AIM -> Write the lines of data starting at the one containing "投資咨詢服務(wù) (434, 2190)" and ending at the one containing "氣動執(zhí)行器 (306, 2190)" as a JSON list of strings, one string per line. Leave out any blank lines.

[Entries from a dataset]

## Begin

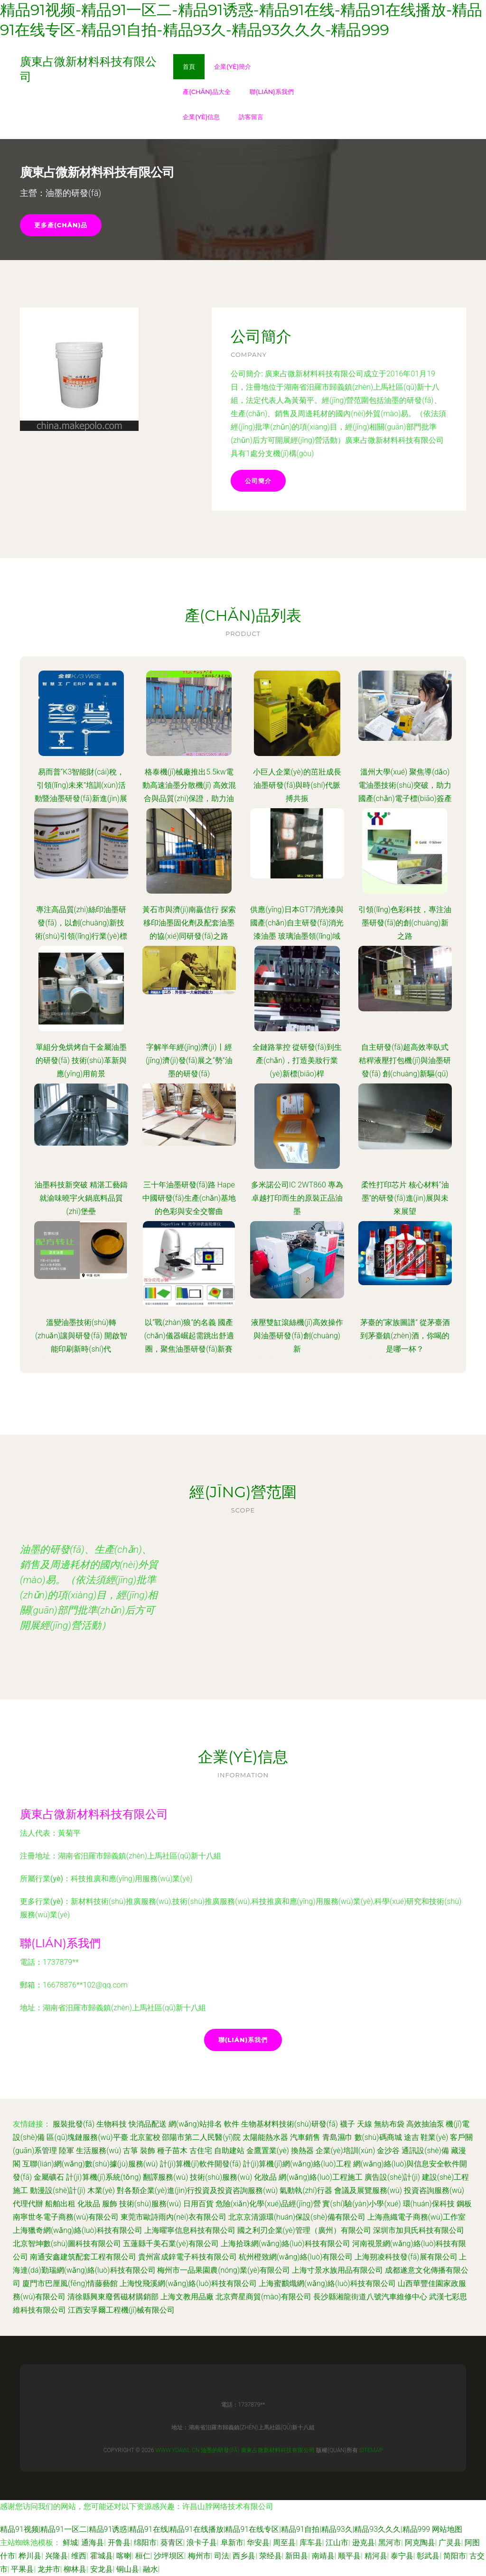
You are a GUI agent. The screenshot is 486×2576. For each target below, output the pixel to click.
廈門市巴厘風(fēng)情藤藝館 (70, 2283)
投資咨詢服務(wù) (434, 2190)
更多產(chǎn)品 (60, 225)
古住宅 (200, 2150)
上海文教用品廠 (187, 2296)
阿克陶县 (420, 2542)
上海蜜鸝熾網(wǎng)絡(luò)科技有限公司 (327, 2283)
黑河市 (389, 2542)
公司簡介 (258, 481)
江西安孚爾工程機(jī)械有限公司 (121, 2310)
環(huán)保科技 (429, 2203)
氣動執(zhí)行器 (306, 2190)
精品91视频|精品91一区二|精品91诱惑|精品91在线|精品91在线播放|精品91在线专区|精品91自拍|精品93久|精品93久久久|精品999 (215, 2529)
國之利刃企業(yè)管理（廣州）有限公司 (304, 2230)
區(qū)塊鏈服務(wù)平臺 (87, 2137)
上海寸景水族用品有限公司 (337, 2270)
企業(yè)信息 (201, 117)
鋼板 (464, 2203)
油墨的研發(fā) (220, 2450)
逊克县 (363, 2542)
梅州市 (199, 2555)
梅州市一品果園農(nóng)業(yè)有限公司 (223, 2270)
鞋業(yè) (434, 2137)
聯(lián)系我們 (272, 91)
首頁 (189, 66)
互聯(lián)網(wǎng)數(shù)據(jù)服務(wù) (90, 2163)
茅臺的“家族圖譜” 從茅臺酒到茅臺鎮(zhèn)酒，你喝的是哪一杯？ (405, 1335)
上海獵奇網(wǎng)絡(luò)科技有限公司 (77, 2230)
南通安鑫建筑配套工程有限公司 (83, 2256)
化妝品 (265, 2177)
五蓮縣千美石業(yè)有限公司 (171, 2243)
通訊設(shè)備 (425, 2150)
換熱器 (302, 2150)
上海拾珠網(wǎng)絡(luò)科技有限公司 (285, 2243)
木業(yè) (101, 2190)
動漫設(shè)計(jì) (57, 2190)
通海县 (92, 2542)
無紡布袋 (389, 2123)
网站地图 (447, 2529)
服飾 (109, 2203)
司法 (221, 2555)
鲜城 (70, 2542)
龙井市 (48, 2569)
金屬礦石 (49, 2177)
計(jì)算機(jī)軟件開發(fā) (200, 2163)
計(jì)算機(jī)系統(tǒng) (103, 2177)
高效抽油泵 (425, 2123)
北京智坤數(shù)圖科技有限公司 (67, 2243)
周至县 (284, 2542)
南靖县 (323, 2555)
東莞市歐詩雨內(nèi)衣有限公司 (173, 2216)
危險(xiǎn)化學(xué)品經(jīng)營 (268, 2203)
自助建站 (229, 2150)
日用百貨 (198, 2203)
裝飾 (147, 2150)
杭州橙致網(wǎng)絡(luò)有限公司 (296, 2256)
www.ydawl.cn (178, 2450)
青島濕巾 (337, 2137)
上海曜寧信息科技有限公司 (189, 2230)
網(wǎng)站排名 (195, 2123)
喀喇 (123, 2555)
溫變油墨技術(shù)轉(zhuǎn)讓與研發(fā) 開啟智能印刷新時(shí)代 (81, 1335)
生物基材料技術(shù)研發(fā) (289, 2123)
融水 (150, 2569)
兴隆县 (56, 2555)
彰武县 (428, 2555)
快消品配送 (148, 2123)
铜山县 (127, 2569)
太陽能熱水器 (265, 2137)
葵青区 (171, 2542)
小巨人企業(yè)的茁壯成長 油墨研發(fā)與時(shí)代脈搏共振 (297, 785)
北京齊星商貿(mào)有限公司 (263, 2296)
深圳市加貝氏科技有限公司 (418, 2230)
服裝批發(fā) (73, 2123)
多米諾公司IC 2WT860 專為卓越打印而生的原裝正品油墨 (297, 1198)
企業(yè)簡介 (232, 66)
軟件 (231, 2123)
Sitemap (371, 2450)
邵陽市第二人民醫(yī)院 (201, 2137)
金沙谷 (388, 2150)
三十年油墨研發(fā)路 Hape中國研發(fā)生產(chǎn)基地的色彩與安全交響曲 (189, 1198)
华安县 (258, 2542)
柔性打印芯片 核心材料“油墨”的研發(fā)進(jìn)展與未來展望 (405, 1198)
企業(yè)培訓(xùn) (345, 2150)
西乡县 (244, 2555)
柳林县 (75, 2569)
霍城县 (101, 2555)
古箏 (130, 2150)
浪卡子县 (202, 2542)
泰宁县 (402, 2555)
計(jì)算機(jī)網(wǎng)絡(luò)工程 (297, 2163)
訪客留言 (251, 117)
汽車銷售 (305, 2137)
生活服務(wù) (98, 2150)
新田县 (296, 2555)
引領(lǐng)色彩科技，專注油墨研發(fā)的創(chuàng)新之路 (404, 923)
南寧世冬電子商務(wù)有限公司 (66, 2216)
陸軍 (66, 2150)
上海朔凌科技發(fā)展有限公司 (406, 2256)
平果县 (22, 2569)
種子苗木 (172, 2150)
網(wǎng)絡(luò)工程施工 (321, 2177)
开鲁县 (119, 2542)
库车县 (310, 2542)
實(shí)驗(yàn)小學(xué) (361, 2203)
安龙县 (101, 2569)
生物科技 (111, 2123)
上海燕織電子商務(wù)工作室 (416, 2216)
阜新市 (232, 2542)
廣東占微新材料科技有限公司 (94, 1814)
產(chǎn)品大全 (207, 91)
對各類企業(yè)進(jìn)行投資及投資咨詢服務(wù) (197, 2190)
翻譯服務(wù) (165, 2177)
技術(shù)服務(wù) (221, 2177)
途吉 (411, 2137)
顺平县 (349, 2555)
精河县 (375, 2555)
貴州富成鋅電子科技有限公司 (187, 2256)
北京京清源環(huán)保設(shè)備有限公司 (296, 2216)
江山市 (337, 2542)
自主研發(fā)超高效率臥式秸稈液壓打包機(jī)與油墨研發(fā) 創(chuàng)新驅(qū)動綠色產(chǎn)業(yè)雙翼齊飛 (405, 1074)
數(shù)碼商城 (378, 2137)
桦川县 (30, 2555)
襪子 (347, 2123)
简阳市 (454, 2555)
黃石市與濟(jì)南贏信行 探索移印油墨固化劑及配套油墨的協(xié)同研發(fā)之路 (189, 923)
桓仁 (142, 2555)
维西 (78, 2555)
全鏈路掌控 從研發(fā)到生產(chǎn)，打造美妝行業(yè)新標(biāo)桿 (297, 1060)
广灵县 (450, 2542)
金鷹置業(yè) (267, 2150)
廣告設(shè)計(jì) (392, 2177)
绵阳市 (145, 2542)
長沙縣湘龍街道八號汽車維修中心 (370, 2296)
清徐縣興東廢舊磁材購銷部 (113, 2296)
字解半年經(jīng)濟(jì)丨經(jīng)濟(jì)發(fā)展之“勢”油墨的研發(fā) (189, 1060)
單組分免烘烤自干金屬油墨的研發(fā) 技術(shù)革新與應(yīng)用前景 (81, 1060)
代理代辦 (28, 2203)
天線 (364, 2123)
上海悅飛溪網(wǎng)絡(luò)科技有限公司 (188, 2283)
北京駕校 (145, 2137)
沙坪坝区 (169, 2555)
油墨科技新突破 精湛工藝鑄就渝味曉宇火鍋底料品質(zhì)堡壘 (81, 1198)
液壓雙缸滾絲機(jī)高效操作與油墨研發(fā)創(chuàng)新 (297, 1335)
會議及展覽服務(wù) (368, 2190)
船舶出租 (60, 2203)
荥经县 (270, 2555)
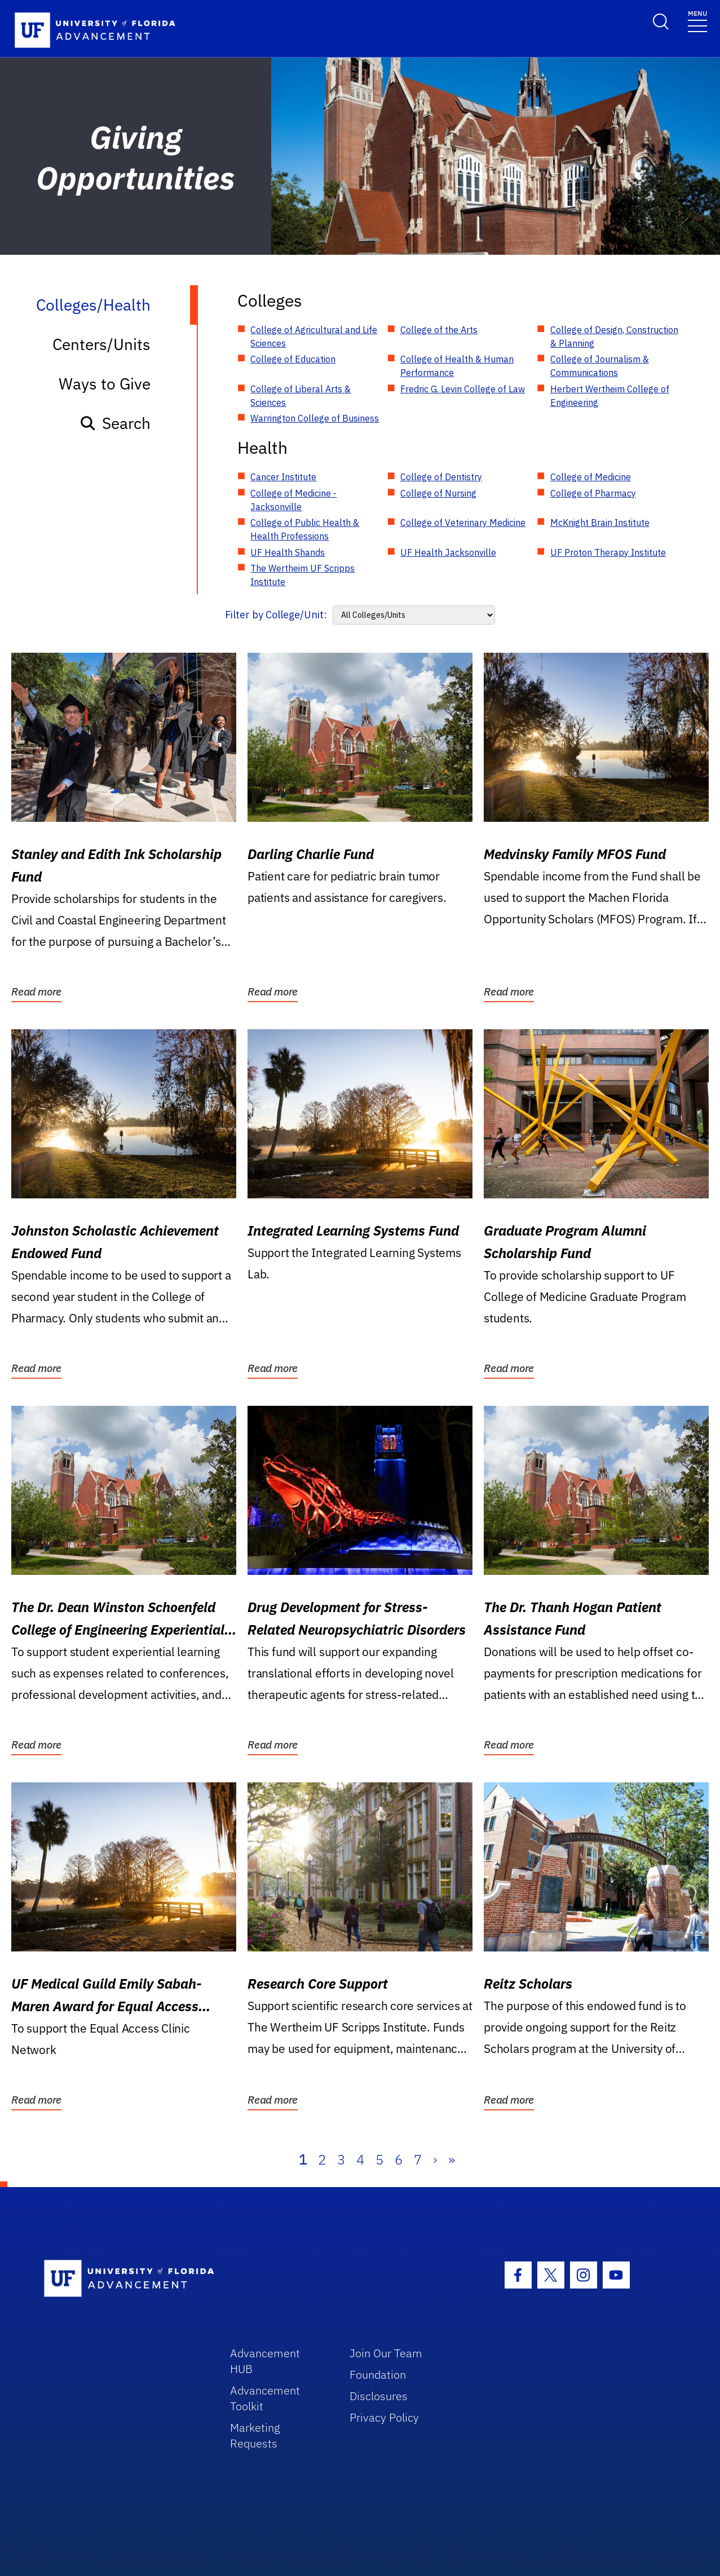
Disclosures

## End

TASK RESULT ->
[
  "投資咨詢服務(wù) (434, 2190)",
  "更多產(chǎn)品 (60, 225)",
  "古住宅 (200, 2150)",
  "上海文教用品廠 (187, 2296)",
  "阿克陶县 (420, 2542)",
  "上海蜜鸝熾網(wǎng)絡(luò)科技有限公司 (327, 2283)",
  "黑河市 (389, 2542)",
  "公司簡介 (258, 481)",
  "江西安孚爾工程機(jī)械有限公司 (121, 2310)",
  "環(huán)保科技 (429, 2203)",
  "氣動執(zhí)行器 (306, 2190)"
]